Salita di San Rocchino: Un viaggio verticale nel cuore segreto di Genova

Dalla città ottocentesca alle alture del Righi, passo dopo passo.

Genova non è solo una città di mare, ma una città verticale. Tra i percorsi più suggestivi per comprendere questa doppia anima, ci sono le due “sorelle”. Salita Inferiore e Salita Superiore di San Rocchino offrono un’esperienza di trekking urbano autentica. È lontano dai soliti circuiti turistici.

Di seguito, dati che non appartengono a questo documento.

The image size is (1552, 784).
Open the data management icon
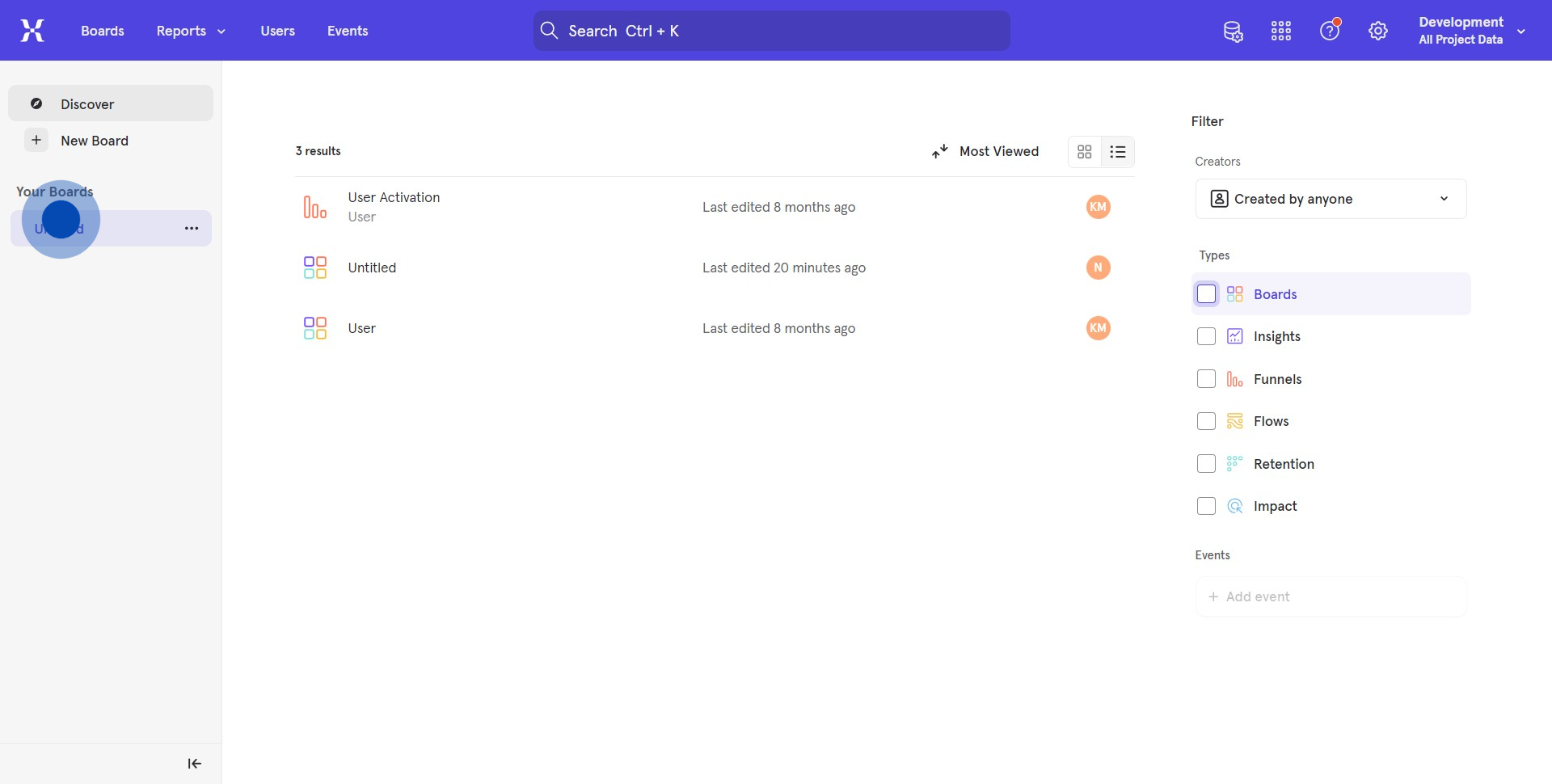pos(1233,32)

Un’antica creuza che taglia la collina, portandovi in pochi minuti dal traffico del centro al silenzio della campagna urbana.
Il cammino si divide in due tronconi distinti, separati dall’elegante Circonvallazione a Monte.


Salita Inferiore di San Rocchino: L’inizio

Il viaggio comincia a pochi passi da Piazza Corvetto e da Via Assarotti. Qui, nascosto tra i palazzi eleganti, l’imbocco della salita vi proietta immediatamente in un’altra epoca.

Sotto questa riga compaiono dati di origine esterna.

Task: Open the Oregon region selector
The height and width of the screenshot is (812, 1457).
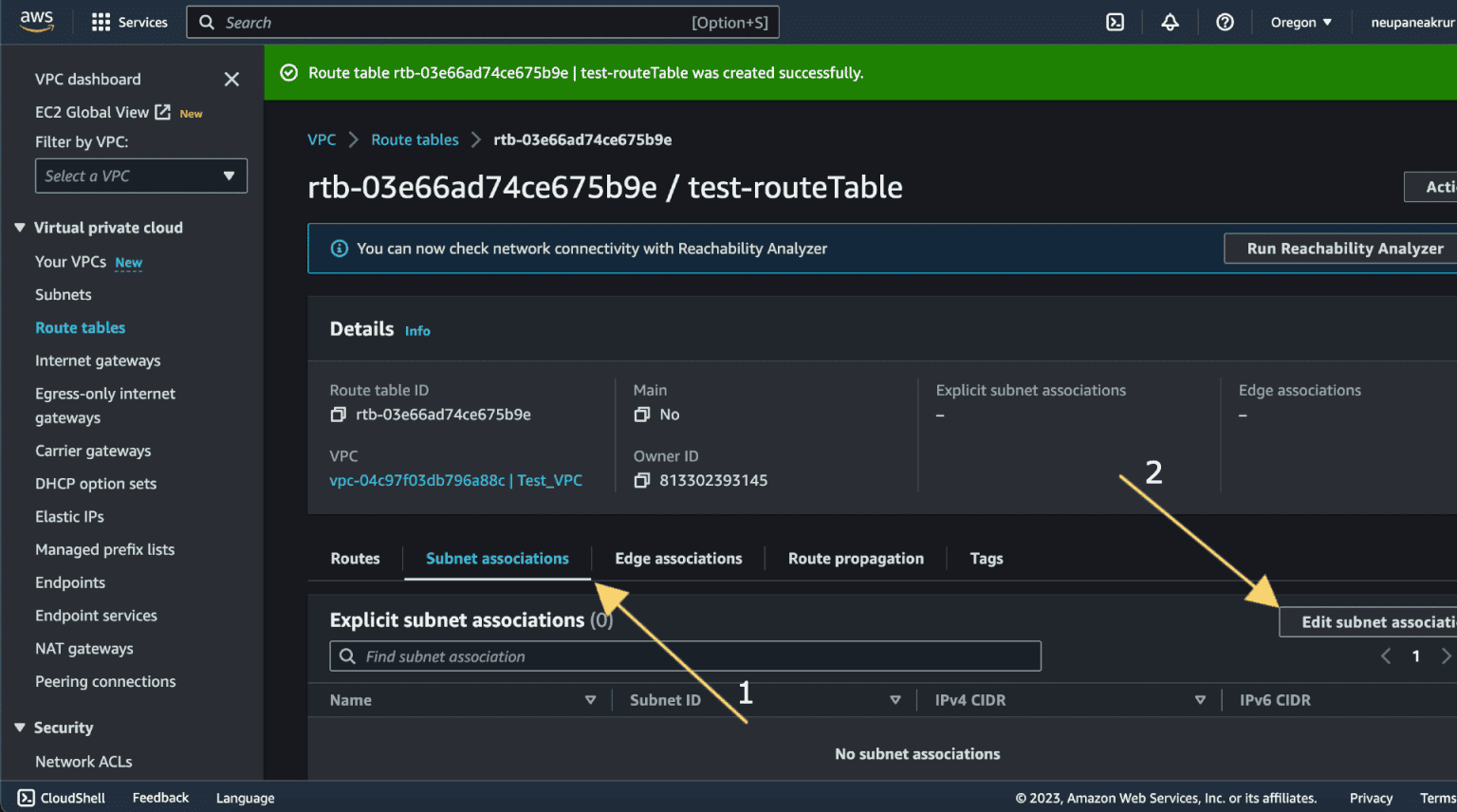Action: pyautogui.click(x=1300, y=22)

  • L’atmosfera: Stretta tra alti muri di cinta che nascondono giardini privati e ville storiche, la Salita Inferiore è un “cannocchiale” visivo che punta verso l’alto.
  • La pavimentazione: Qui potrete ammirare la classica mattonata rossa genovese al centro. È affiancata dai ciottoli di fiume laterali (le risseu). Questi furono progettati secoli fa per il deflusso dell’acqua e il passaggio dei muli.

Il bivio: La Chiesa di San Rocco

Al termine del tratto inferiore, si sbuca su Corso Solferino. Qui il paesaggio si apre. Tra i due mondi, c’è la piccola e graziosa Chiesa di San Rocco (o San Rocchino). Questo gioiello intimo merita uno sguardo prima di riprendere il fiato.

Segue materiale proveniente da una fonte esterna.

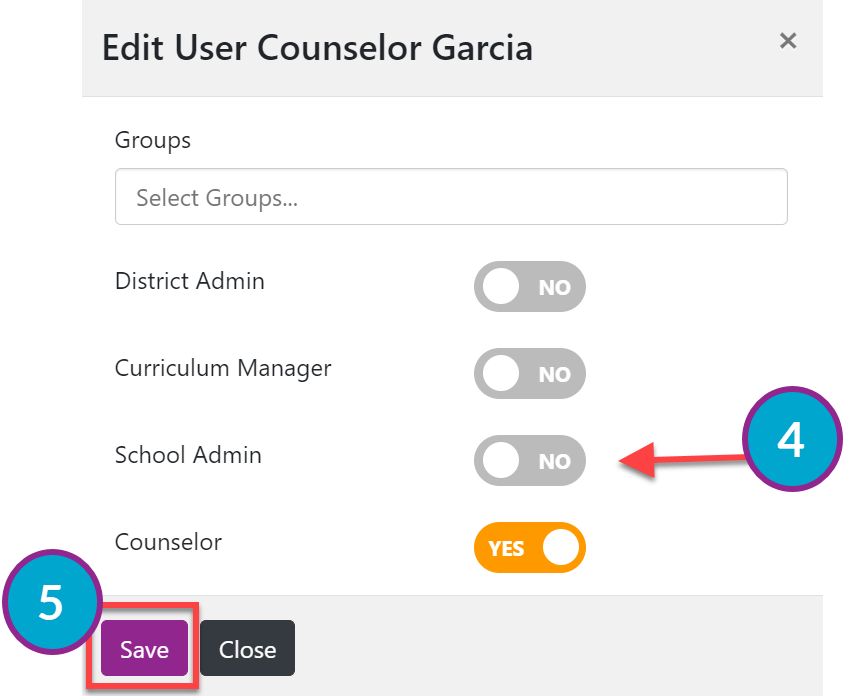Save the user role changes
This screenshot has width=845, height=696.
(x=144, y=648)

Salita Superiore di San Rocchino: La scalata

Attraversata la strada, inizia la vera ascesa. La Salita Superiore si inerpica più ripida verso le alture.

  • Il panorama: Man mano che si sale, i muri si abbassano. Oppure si aprono in cancellate che regalano scorci mozzafiato. Si possono vedere i tetti d’ardesia, il porto e la Lanterna in lontananza.
  • La natura: Il cemento lascia spazio al verde. Si percepiscono i profumi della macchia mediterranea. Glicini debordano dai muri. Il canto degli uccelli sostituisce il rumore delle auto.
  • L’arrivo: Il percorso termina nella zona del Righi (Via Chiodo/Mura delle Chiappe), porta d’accesso al Parco delle Mura.

Perché percorrere questo itinerario?

  1. Storia viva: Camminerete sulle stesse pietre calpestate per secoli. Contadini e viandanti le calpestavano quando scendevano a vendere le merci in città.
  2. Fitness e Relax: È un ottimo allenamento cardio (la pendenza si fa sentire!) immerso però in un contesto rilassante e silenzioso.
  3. Fotografia: La luce filtra tra i muri stretti, creando contrasti perfetti. Le vedute improvvise sul mare aggiungono elementi sorprendenti per gli appassionati di fotografia.

Informazioni Pratiche

Ritorno: Dal Righi, potete scendere con la Funicolare Zecca-Righi per un rientro panoramico e riposante.

Difficoltà: Media (richiede scarpe comode, pendenza a tratti sostenuta).

Tempo di percorrenza: Circa 30-40 minuti (soste fotografiche escluse).

Accessibilità: Non adatto a passeggini o sedie a rotelle a causa dei gradini e della pavimentazione irregolare.

Come arrivare:

Partenza: Autobus AMT per Piazza Corvetto o Via Assarotti.